If one goes back to the Reformation, and back to the 13th Century under St. Thomas Aquinas, we see that the view in the Latin Church of the time was there were Seven orders, that is:
- Priest,
- Deacon,
- Subdeacon
- Acolyte
- Exorcist
- Lector
- Porter
The orders we split as well into the Major Orders (Priest, Deacon and Subdeacon) and the Minor Orders (Acolyte, Exorcist, Lector and Porter). You might have noticed that the Order of Bishop is missing altogether. That is because it was viewed that the Priesthood was actually consisted of two classes: the Presbyterate and the Episcopate. One relic we find in English is that the term Consecrate is used for the Ordination services of a Bishop. This is in part because of the Theology of Aquinas which pinned his view on Orders of Ministers to their function in the Eucharist and not the overall function of the Church. I would strongly encourage all to read Aquinas on the matter in Supplementum Tertiæ Partis, Question 37, Article 2 in his Summa Theologica.

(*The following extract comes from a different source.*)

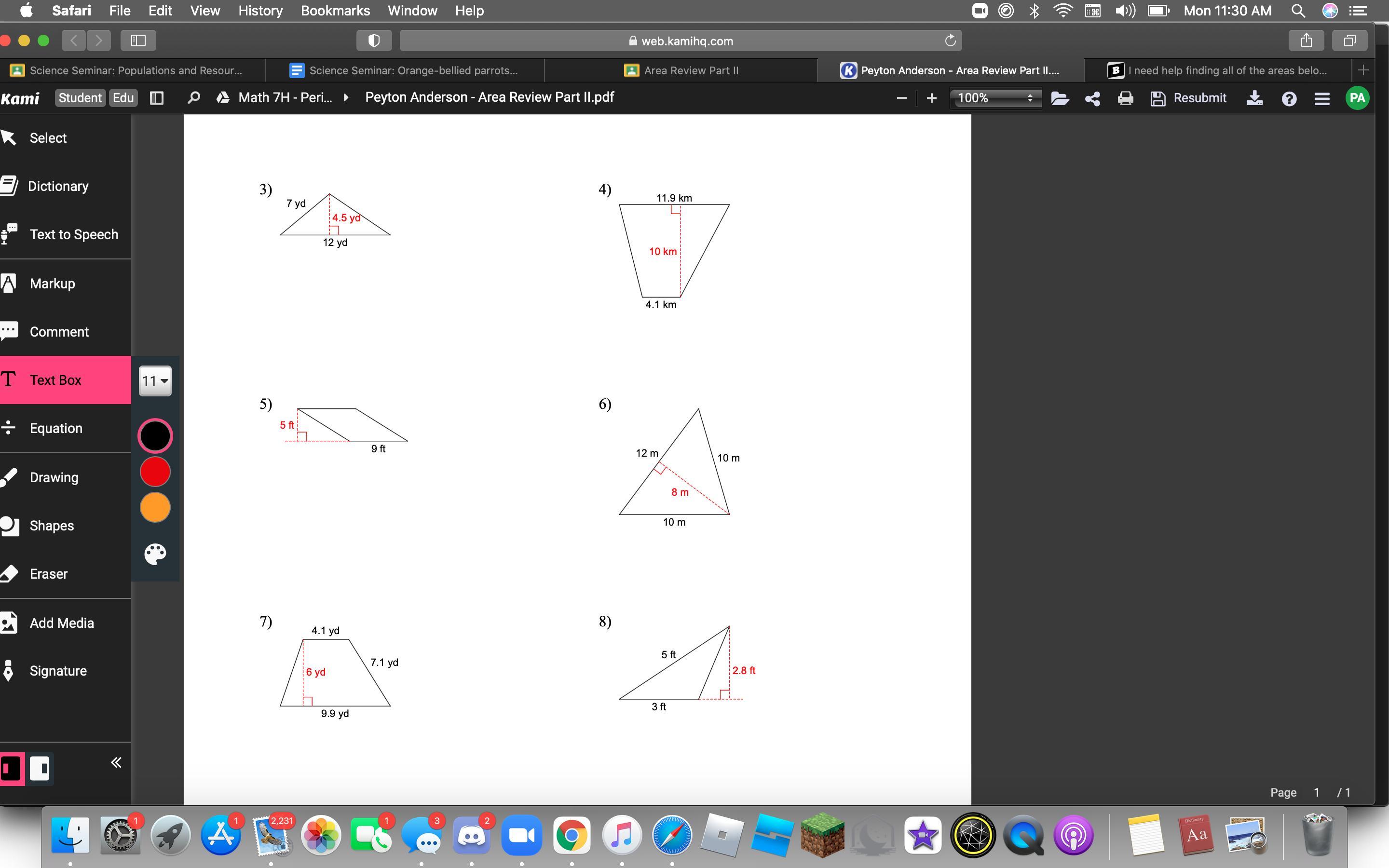Switch toolbar to right-side layout
Viewport: 1389px width, 868px height.
click(40, 768)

The Priesthood and Diaconate were Sacramental Orders in that the act of Ordination involved the laying on of hands and gave a Sacramental Character. The ordination of a Subdeacon, nor of the minor orders, did not impart the Sacramental Character.
In 1972 Pope Paul VI issued Ministeria quaedam, which utterly changed the practice the Roman Rite used Orders: The Subdiaconate was removed, and the minor Orders were turned into “Ministries”. Conversely, the doctrine surrounding the Episcopate shifted to its present form with it being a separate order from the Priesthood rather than a different class in the same order.
So, how many orders are there: Seven or Three? I would categorically say Three as would Roman Catholic doctrine of today. The only persons who would strongly defend the notation of their being Seven orders would be traditionalist Roman-Rite Catholics, some of whom view the Second Vatican Council and the present Papacy as illegitimate and heretical.
The point I am trying to make in this post is not that the post-Vatican II Church is illegitimate; the point I am trying to make is that between the English Reformation and now the Roman view on Holy Orders has shifted fairly significantly but not necessarily very massively. However, it is significant enough in my view that to point out a potential hypocrisy when criticism is leveed from the holder of the “Chair of St. Peter” about those who changed the nature of orders only to have one of his successors change them as well.